*TO DO*
Reproduce every entry word for word. Drop all pictures from the copy.

*PROVIDED MATERIAL*

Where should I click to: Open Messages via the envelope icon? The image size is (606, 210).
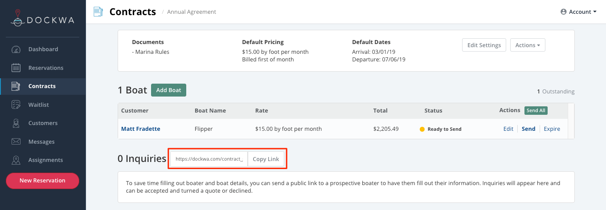(16, 142)
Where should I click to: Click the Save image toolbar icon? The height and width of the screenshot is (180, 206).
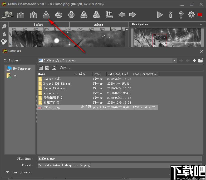tap(46, 15)
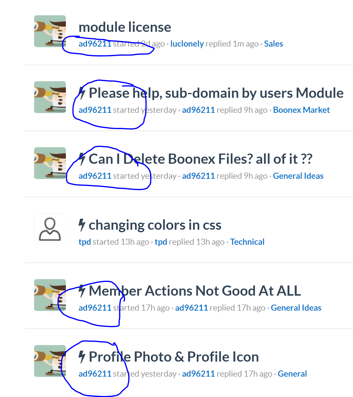Open the "changing colors in css" discussion
353x397 pixels.
(x=155, y=225)
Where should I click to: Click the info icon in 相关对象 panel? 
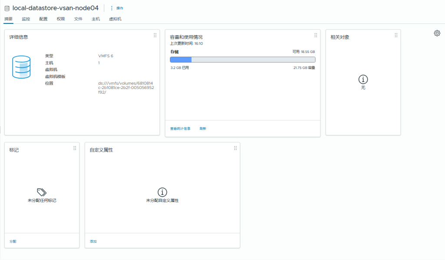(363, 80)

*TASK SOLUTION*
Where should I click to: Open Messages via the envelope icon? The image size is (606, 210).
(16, 142)
Where should I click to: Click the Save image toolbar icon? The height and width of the screenshot is (180, 206).
tap(46, 15)
Open the "changing colors in css" discussion
353x397 pixels.
(x=155, y=225)
Where should I click to: Click the info icon in 相关对象 panel? 
(363, 80)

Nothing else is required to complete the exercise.